--- EXTRACTED RECORDS Enclosed Below ---
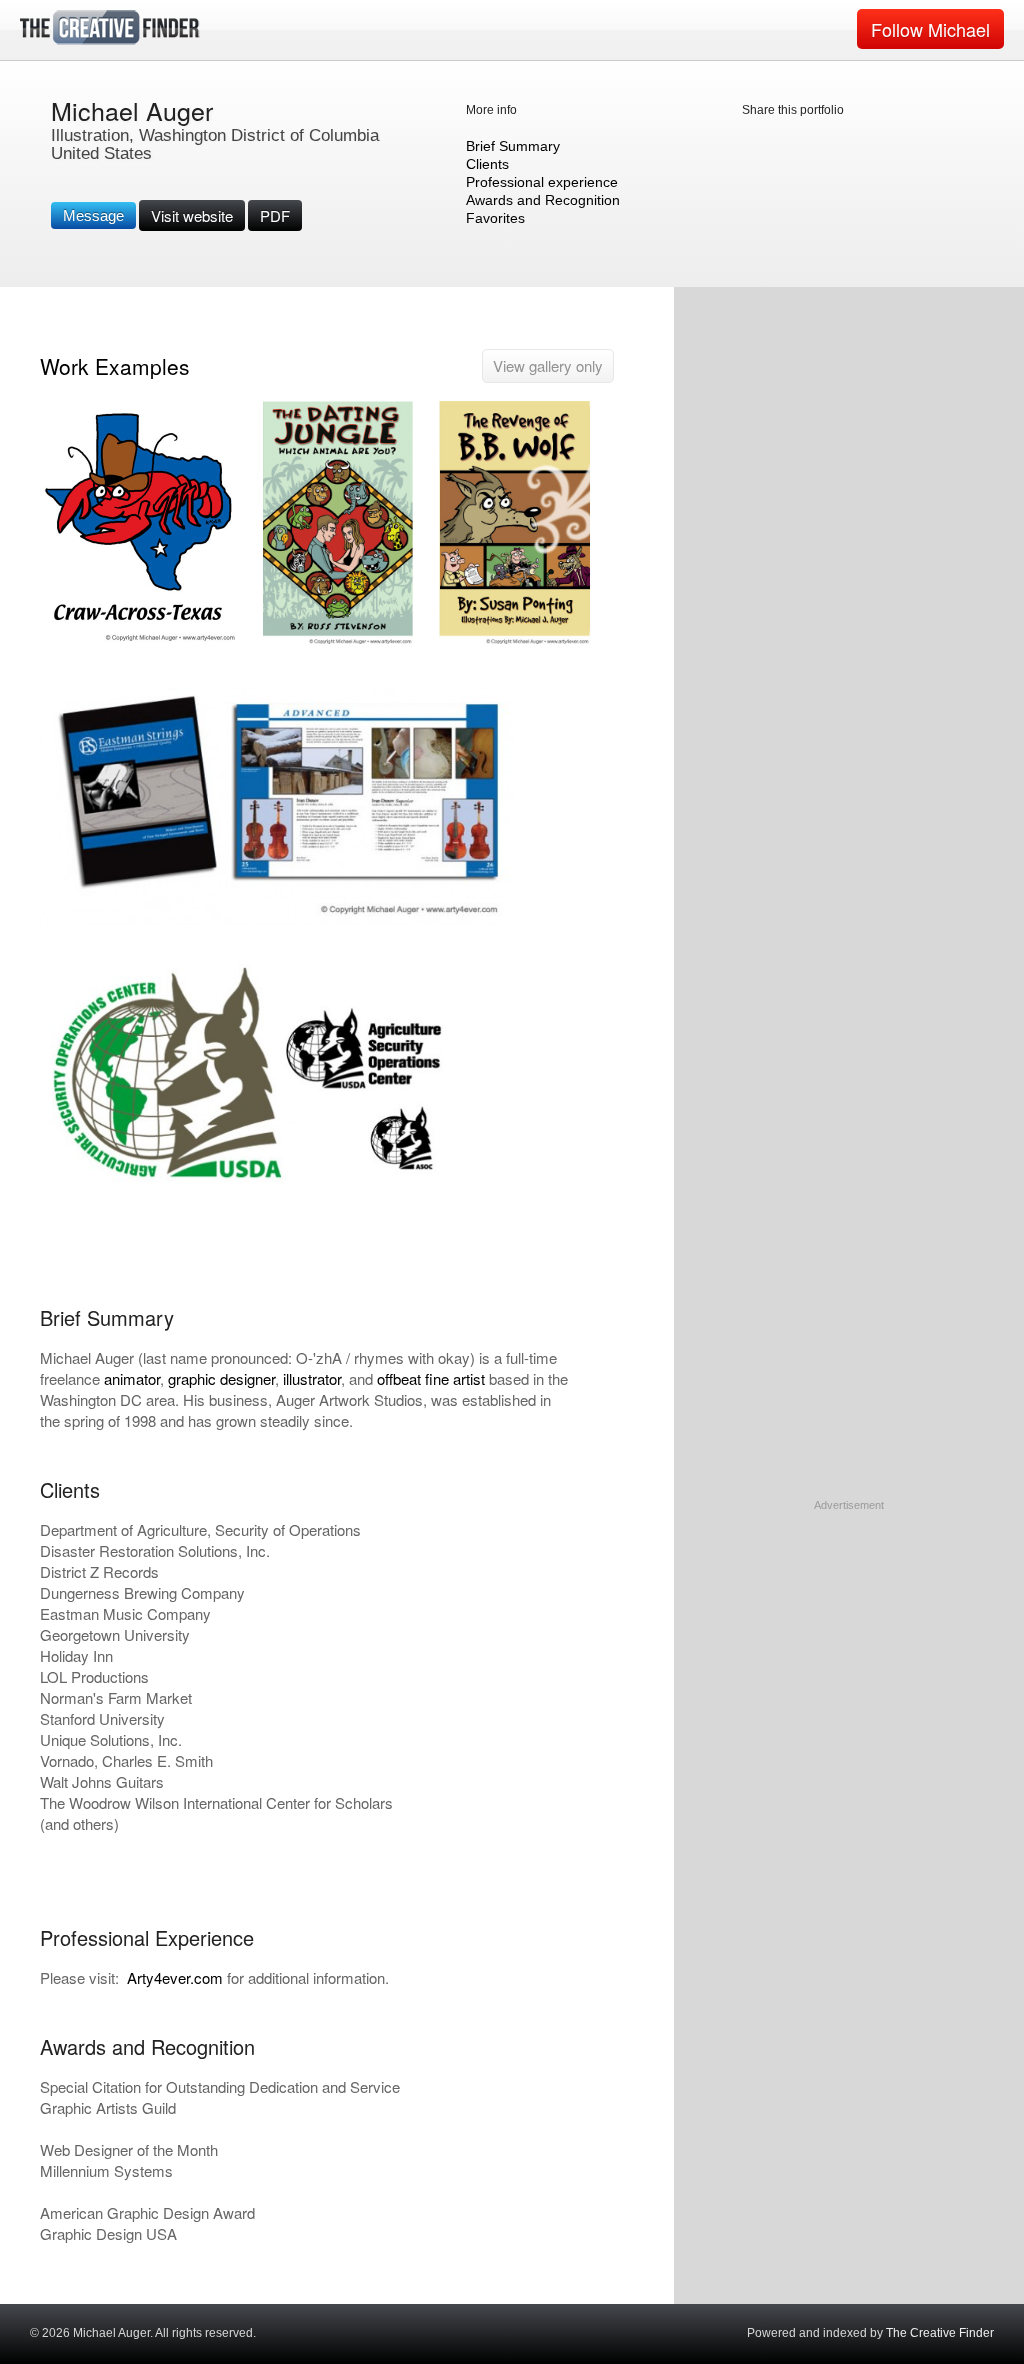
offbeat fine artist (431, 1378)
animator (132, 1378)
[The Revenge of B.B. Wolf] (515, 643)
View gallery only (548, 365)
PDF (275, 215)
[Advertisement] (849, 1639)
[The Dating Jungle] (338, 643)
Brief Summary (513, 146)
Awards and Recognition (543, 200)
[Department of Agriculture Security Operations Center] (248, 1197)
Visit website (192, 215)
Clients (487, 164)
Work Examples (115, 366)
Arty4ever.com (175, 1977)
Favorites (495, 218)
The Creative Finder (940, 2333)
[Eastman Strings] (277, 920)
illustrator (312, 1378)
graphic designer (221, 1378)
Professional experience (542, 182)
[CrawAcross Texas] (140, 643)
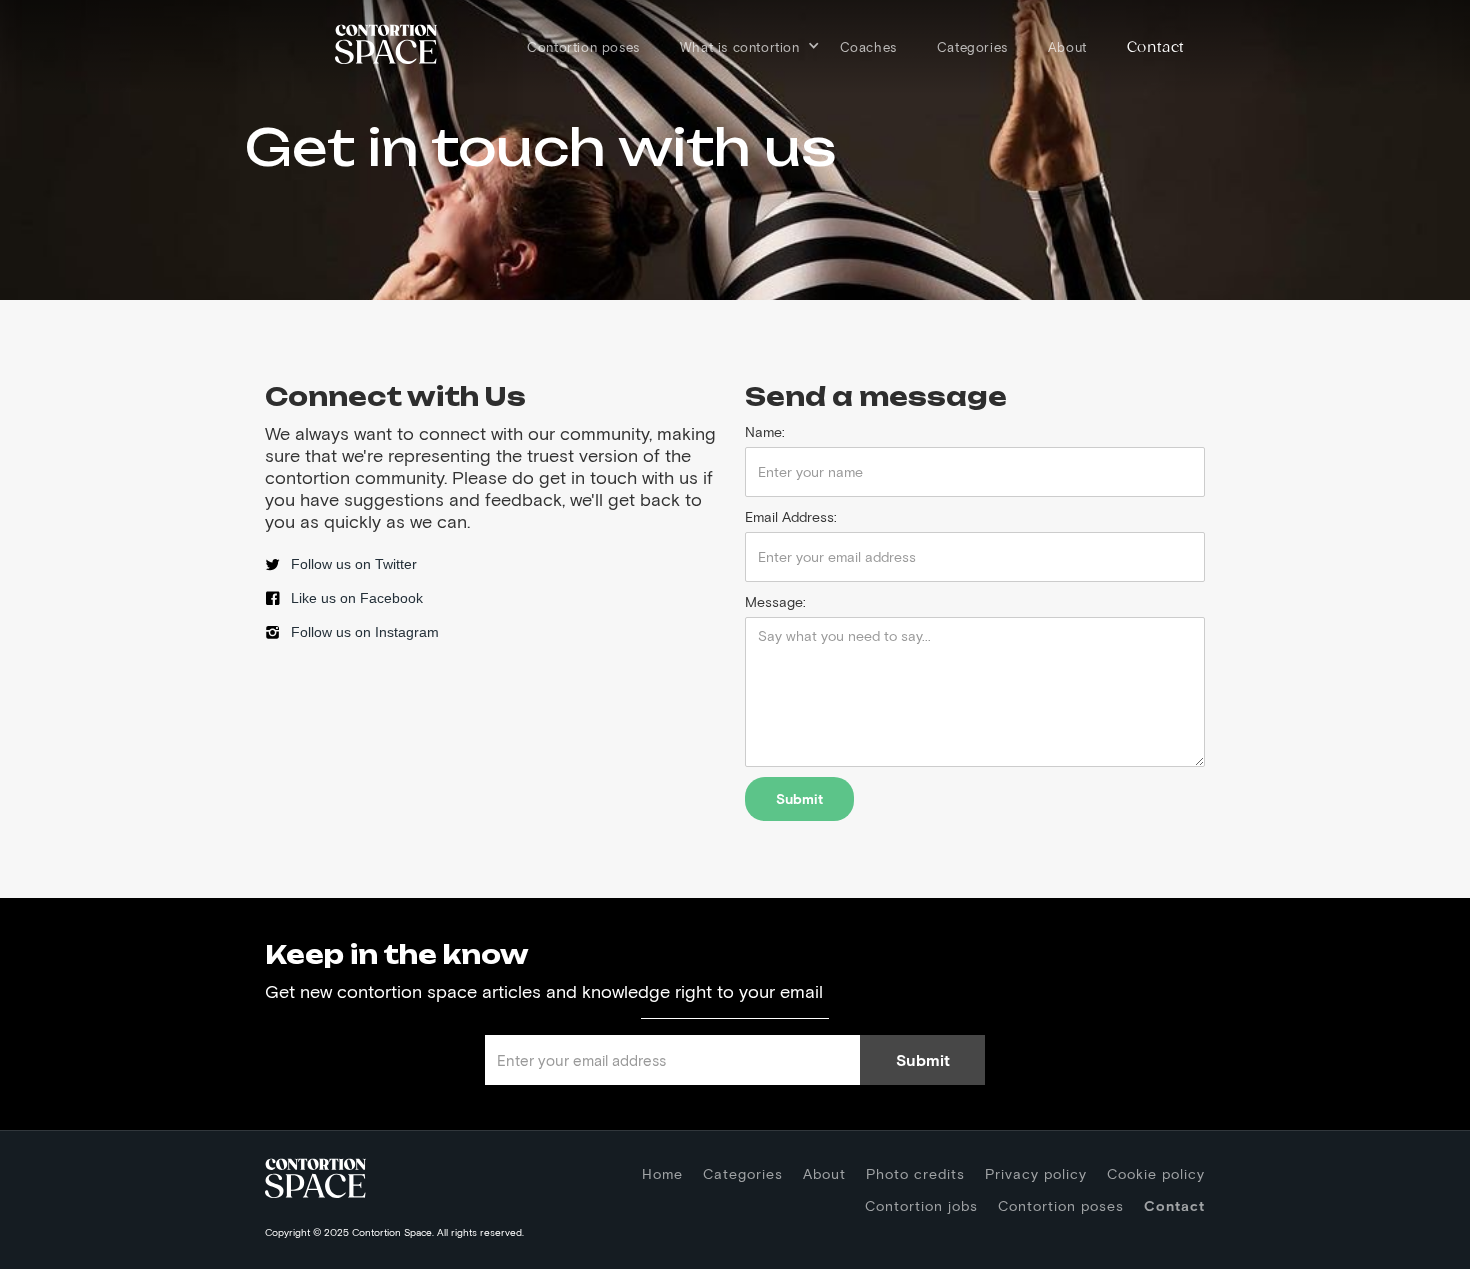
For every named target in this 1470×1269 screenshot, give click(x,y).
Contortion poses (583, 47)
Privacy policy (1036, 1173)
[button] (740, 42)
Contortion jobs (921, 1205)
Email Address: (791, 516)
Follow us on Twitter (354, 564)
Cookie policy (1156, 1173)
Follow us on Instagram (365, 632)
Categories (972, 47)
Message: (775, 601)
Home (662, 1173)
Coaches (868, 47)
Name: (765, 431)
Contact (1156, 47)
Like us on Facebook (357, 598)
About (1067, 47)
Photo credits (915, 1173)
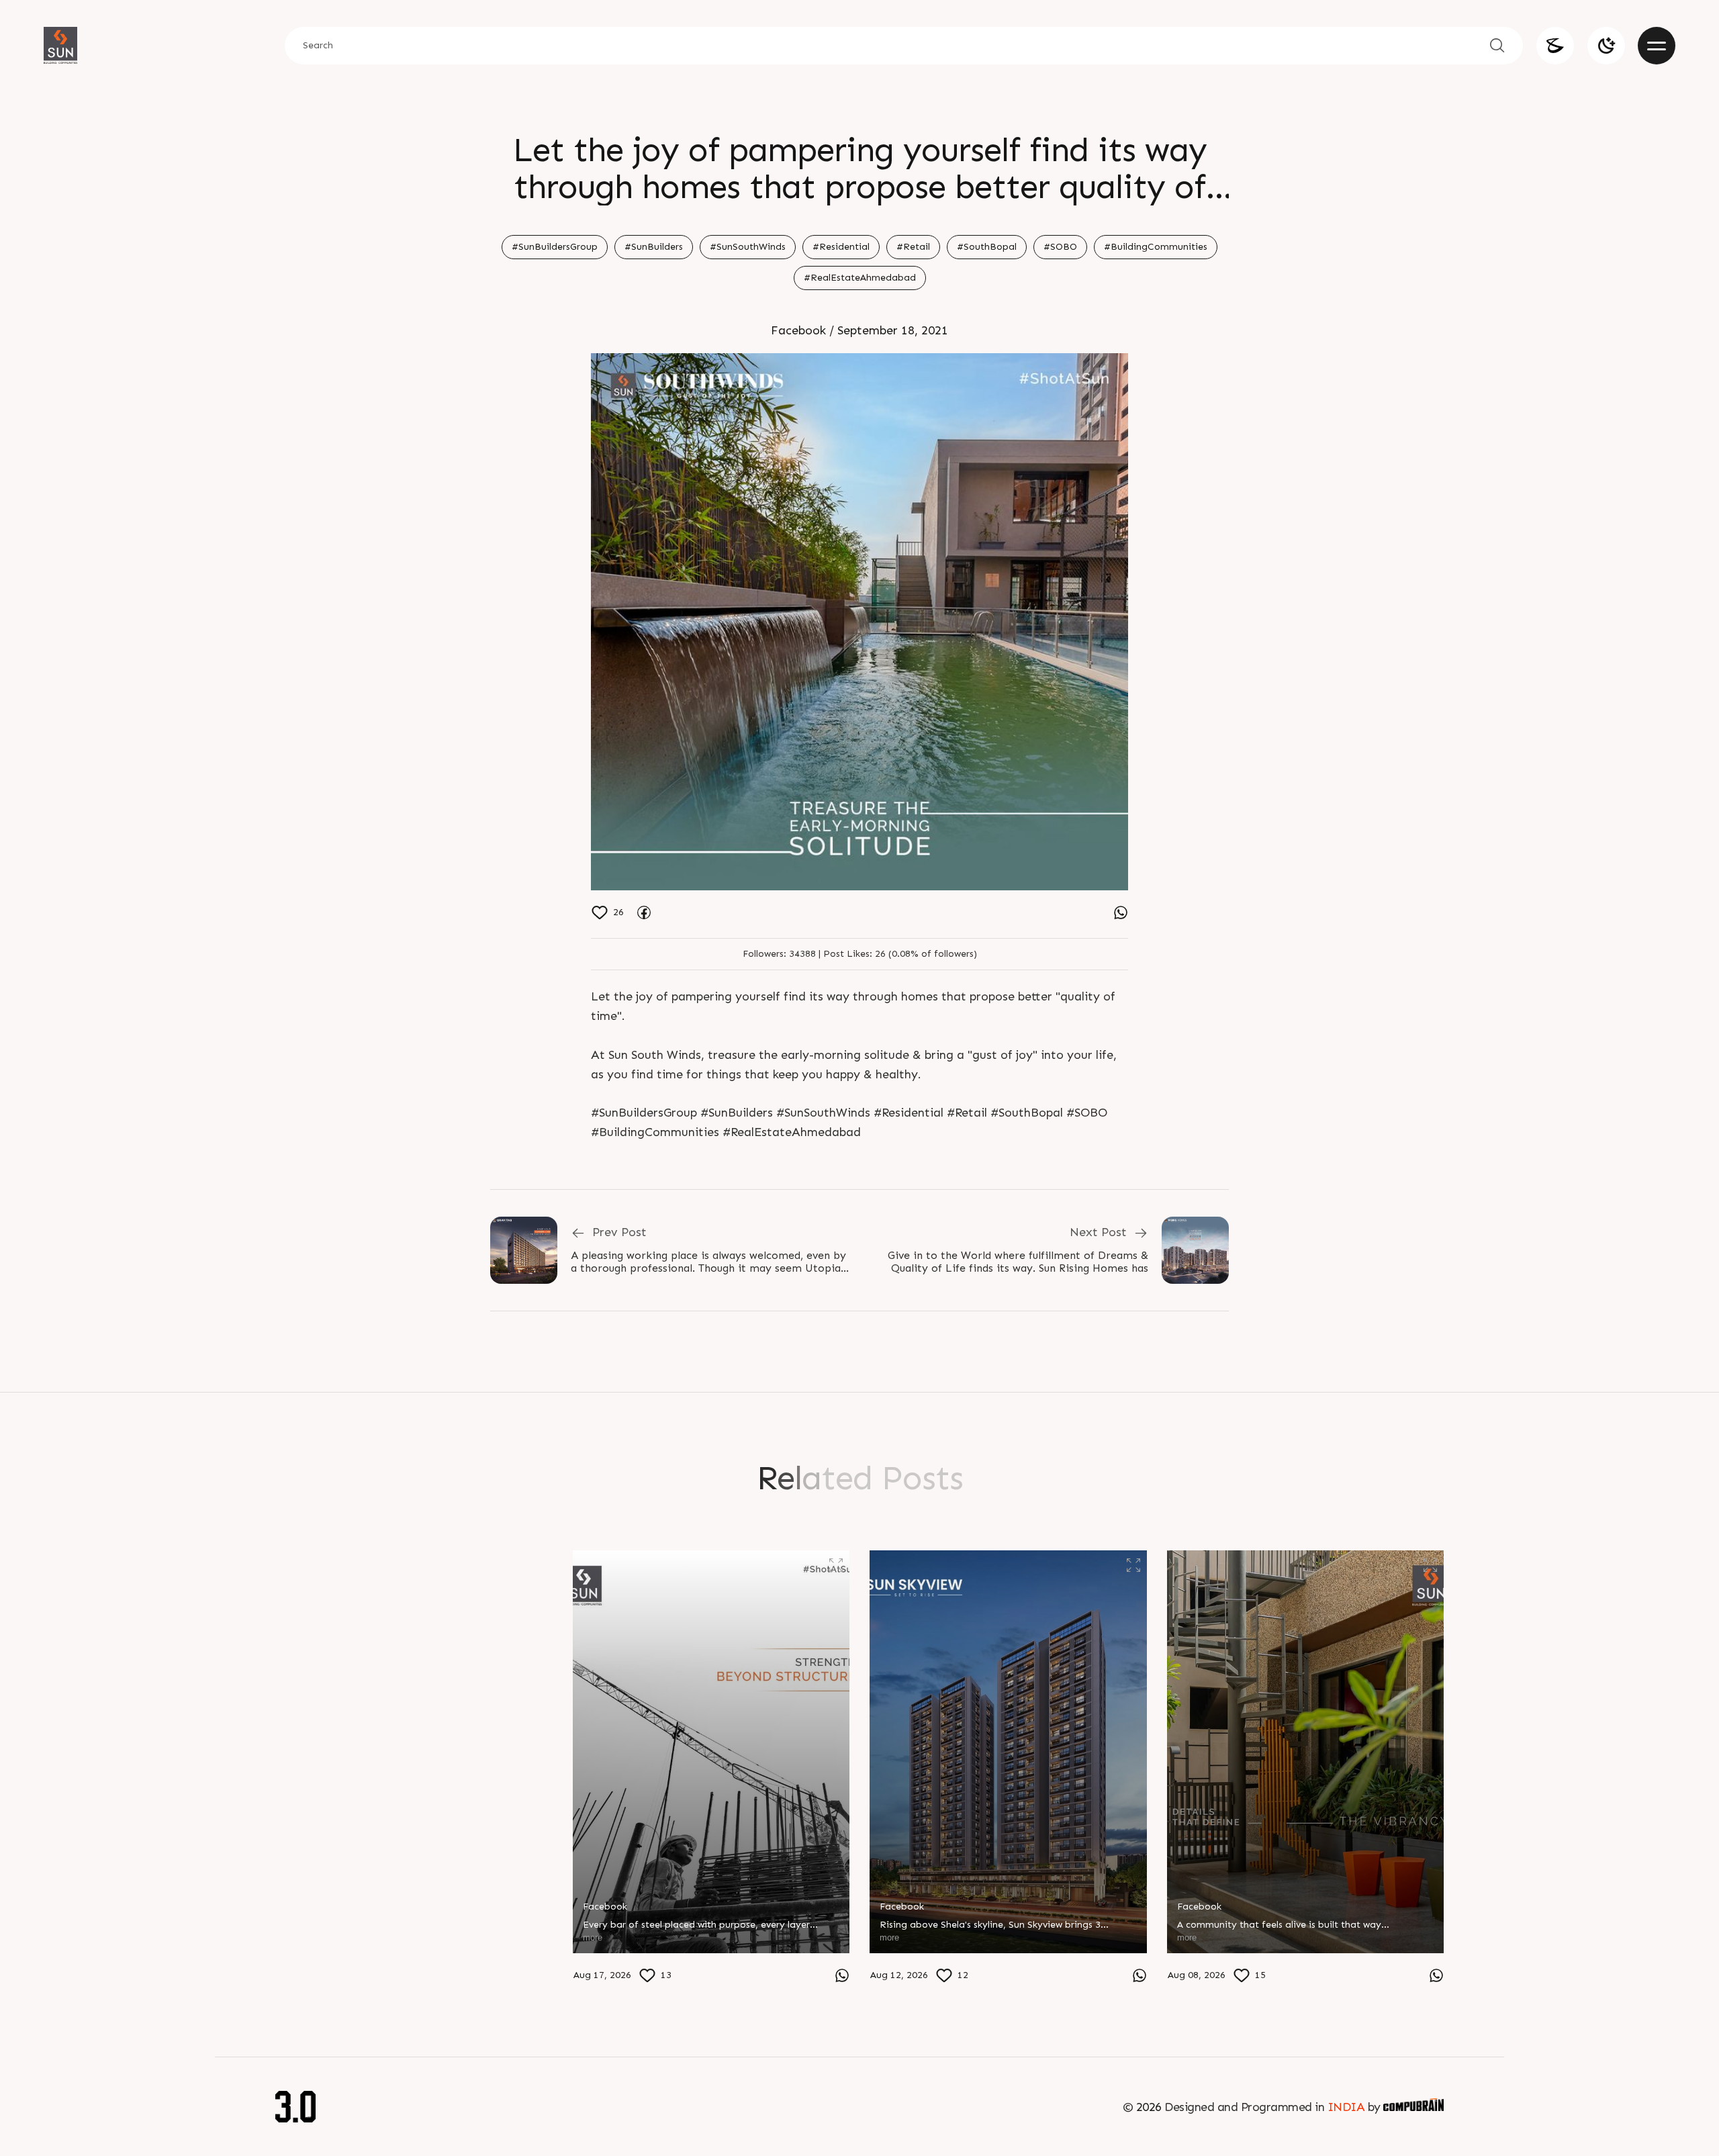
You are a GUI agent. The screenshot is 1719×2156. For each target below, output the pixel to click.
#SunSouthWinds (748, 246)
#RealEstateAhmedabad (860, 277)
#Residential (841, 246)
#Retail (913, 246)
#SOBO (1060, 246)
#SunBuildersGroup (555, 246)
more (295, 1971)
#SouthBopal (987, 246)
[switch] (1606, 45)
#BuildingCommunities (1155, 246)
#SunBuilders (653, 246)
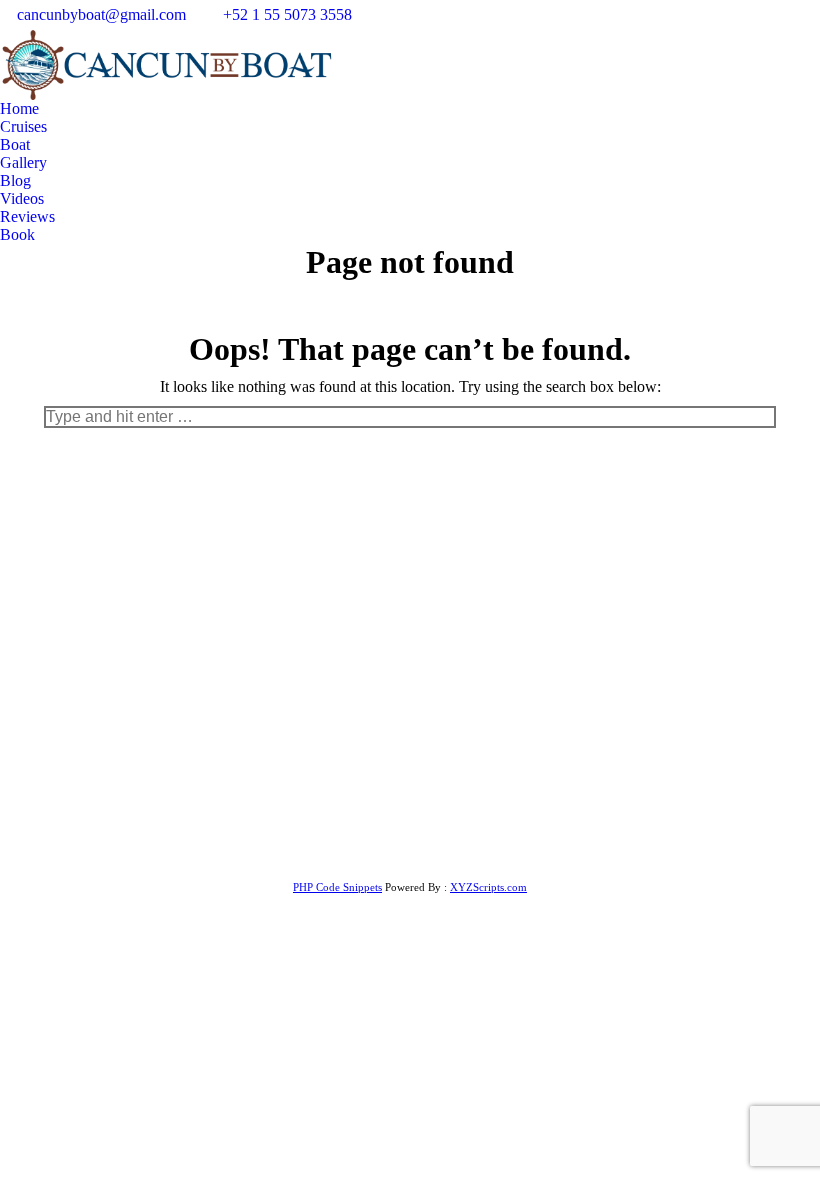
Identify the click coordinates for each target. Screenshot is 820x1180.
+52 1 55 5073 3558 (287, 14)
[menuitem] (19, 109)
--- End of Enclosed EXTRACTED RECORDS ---
◆ ABOUT THIS EXERCISE
Every word of the material above should be copied exactly; no pictures.

◆ RESULT OF THIS TASK
offbeat fine artist (431, 1378)
animator (132, 1378)
[The Revenge of B.B. Wolf] (515, 643)
View gallery only (548, 365)
PDF (275, 215)
[Advertisement] (849, 1639)
[The Dating Jungle] (338, 643)
Brief Summary (513, 146)
Awards and Recognition (543, 200)
[Department of Agriculture Security Operations Center] (248, 1197)
Visit website (192, 215)
Clients (487, 164)
Work Examples (115, 366)
Arty4ever.com (175, 1977)
Favorites (495, 218)
The Creative Finder (940, 2333)
[Eastman Strings] (277, 920)
illustrator (312, 1378)
graphic designer (221, 1378)
Professional experience (542, 182)
[CrawAcross Texas] (140, 643)
For every named target in this 1470×1269 screenshot, give click(x,y).
Contortion poses (583, 47)
Privacy policy (1036, 1173)
[button] (740, 42)
Contortion jobs (921, 1205)
Email Address: (791, 516)
Follow us on Twitter (354, 564)
Cookie policy (1156, 1173)
Follow us on Instagram (365, 632)
Categories (972, 47)
Message: (775, 601)
Home (662, 1173)
Coaches (868, 47)
Name: (765, 431)
Contact (1156, 47)
Like us on Facebook (357, 598)
About (1067, 47)
Photo credits (915, 1173)
You are a GUI agent. The screenshot is 1719×2156. For each target below, output the pixel to click.
#SunSouthWinds (748, 246)
#RealEstateAhmedabad (860, 277)
#Residential (841, 246)
#Retail (913, 246)
#SOBO (1060, 246)
#SunBuildersGroup (555, 246)
more (295, 1971)
#SouthBopal (987, 246)
[switch] (1606, 45)
#BuildingCommunities (1155, 246)
#SunBuilders (653, 246)
Identify the click coordinates for each target. Screenshot is 820x1180.
+52 1 55 5073 3558 (287, 14)
[menuitem] (19, 109)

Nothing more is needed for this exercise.